--- Listing ---
● ● ●

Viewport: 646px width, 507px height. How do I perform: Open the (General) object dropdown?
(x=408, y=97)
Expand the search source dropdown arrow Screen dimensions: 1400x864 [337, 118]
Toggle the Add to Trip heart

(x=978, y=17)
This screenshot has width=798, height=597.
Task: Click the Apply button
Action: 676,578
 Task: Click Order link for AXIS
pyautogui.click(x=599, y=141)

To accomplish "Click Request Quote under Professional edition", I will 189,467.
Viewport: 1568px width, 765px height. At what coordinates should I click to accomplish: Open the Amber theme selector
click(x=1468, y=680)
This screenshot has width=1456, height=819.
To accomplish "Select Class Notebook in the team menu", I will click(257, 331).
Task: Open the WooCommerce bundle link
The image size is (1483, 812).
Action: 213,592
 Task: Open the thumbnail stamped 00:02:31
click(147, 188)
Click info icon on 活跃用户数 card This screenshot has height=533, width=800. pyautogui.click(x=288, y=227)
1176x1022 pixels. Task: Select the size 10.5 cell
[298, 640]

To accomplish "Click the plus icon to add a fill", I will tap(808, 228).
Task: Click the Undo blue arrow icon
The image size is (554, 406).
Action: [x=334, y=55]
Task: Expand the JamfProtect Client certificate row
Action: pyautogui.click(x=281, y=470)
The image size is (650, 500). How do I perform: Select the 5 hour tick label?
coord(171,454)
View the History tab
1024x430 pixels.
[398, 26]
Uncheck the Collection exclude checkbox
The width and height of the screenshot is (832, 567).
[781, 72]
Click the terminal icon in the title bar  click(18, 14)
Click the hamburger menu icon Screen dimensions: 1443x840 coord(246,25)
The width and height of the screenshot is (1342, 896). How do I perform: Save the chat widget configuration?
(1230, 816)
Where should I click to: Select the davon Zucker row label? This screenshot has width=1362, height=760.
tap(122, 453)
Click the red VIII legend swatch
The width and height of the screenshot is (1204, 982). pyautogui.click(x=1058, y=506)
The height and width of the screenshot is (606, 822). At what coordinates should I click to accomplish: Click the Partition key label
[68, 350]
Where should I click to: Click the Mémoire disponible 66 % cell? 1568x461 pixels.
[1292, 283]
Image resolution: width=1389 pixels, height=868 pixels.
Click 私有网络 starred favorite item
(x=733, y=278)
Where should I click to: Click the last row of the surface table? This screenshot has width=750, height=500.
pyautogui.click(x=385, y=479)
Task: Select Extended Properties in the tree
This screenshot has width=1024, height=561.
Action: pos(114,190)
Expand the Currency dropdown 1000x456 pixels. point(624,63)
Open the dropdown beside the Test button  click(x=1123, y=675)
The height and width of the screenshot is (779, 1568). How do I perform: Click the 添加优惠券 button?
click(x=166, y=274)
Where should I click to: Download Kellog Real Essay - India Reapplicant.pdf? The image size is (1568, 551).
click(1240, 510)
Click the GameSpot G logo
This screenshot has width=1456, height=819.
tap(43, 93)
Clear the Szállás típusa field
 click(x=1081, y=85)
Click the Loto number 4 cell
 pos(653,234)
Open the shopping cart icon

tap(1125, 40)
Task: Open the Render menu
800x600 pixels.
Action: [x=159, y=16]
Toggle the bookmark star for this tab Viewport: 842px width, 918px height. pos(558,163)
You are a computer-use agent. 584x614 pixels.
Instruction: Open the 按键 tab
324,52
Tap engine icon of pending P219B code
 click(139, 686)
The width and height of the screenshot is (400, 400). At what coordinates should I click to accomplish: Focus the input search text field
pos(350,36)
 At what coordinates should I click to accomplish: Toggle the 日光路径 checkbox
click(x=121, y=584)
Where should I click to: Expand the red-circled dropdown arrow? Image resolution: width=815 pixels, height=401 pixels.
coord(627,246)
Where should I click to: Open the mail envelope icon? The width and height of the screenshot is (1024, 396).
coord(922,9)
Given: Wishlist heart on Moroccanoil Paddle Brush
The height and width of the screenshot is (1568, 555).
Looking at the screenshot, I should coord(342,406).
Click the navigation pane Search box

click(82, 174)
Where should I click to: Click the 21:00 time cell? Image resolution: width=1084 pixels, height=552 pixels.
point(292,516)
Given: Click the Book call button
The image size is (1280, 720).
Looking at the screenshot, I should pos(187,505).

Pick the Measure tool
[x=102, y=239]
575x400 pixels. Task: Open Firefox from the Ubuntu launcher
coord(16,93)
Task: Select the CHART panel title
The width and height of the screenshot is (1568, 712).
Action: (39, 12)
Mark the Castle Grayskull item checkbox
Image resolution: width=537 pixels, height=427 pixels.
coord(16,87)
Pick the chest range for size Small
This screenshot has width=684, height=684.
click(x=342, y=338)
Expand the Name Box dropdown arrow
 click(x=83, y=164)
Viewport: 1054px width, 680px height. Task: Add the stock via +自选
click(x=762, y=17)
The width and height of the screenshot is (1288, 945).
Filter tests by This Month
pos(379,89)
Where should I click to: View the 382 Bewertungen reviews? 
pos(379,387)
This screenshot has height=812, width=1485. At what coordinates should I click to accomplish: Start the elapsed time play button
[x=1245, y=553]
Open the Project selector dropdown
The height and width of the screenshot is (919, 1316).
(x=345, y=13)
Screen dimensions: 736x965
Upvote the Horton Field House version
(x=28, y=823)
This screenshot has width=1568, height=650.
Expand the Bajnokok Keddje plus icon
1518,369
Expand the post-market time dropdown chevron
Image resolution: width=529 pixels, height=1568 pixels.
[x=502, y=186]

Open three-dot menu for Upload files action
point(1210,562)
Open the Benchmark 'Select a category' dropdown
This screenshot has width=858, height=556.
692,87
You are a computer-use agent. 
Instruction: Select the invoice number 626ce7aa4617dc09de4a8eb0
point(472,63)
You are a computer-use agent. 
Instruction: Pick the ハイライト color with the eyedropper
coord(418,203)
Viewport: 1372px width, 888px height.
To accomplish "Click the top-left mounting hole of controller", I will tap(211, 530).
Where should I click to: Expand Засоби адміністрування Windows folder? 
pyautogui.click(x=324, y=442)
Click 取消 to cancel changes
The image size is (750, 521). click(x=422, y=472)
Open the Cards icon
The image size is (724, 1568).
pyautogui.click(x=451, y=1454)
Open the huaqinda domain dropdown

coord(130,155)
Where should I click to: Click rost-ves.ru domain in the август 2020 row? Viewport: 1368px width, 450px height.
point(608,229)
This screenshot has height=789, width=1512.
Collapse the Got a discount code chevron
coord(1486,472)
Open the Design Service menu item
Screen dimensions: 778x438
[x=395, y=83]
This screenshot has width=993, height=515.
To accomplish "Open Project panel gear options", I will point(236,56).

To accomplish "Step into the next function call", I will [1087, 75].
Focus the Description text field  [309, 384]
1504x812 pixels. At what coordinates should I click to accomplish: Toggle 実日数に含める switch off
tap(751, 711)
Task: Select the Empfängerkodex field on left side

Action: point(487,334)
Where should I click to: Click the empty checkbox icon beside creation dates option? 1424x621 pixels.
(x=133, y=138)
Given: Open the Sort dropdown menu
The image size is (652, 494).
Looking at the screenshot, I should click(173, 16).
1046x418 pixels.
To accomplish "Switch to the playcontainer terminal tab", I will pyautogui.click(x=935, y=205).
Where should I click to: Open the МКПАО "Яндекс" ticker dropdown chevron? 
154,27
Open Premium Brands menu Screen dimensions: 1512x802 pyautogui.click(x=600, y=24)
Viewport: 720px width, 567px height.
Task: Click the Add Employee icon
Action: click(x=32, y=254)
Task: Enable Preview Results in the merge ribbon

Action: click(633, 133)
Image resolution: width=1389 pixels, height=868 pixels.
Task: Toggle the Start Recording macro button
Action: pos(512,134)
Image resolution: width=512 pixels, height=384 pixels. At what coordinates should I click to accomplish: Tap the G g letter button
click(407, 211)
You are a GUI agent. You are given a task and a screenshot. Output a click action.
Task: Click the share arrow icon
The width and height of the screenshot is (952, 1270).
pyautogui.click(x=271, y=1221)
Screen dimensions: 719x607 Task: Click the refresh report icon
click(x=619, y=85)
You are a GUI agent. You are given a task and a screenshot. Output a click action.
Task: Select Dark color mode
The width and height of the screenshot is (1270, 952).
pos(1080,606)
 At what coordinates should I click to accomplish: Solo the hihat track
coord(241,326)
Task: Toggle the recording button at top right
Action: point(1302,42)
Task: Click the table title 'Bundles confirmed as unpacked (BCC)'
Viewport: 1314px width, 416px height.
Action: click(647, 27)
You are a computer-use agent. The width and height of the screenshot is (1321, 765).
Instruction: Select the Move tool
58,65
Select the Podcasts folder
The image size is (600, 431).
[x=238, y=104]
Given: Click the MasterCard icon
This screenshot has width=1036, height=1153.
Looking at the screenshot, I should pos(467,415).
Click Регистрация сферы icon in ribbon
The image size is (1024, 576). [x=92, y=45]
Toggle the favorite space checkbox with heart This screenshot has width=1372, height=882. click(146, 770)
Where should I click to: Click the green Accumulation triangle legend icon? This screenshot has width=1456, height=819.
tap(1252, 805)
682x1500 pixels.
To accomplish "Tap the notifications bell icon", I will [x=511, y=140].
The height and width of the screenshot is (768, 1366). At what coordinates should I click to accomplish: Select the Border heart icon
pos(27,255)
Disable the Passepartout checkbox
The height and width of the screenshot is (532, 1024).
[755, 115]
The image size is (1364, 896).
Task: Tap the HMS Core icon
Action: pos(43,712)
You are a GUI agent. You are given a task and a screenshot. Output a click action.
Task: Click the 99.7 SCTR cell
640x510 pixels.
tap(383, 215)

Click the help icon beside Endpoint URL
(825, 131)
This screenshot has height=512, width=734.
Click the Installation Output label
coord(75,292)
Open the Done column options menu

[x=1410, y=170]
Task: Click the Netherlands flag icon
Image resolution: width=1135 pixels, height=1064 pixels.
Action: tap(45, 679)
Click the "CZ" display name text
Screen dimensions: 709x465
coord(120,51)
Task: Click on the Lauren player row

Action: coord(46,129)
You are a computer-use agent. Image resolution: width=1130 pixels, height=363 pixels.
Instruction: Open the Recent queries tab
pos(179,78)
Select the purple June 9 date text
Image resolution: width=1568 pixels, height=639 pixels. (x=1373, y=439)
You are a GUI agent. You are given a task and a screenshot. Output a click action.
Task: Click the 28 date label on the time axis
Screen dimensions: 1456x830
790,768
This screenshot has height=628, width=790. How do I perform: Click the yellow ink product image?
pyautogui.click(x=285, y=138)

● ● ●

--- Problem details ---
Rewrite everything from the line containing "Select the purple June 9 date text" down to the end of the listing, changing "yellow" to "green" and leaving the rest as it is.

--- The response ---
Select the purple June 9 date text
Image resolution: width=1568 pixels, height=639 pixels. (x=1373, y=439)
You are a GUI agent. You are given a task and a screenshot. Output a click action.
Task: Click the 28 date label on the time axis
Screen dimensions: 1456x830
790,768
This screenshot has height=628, width=790. How do I perform: Click the green ink product image?
pyautogui.click(x=285, y=138)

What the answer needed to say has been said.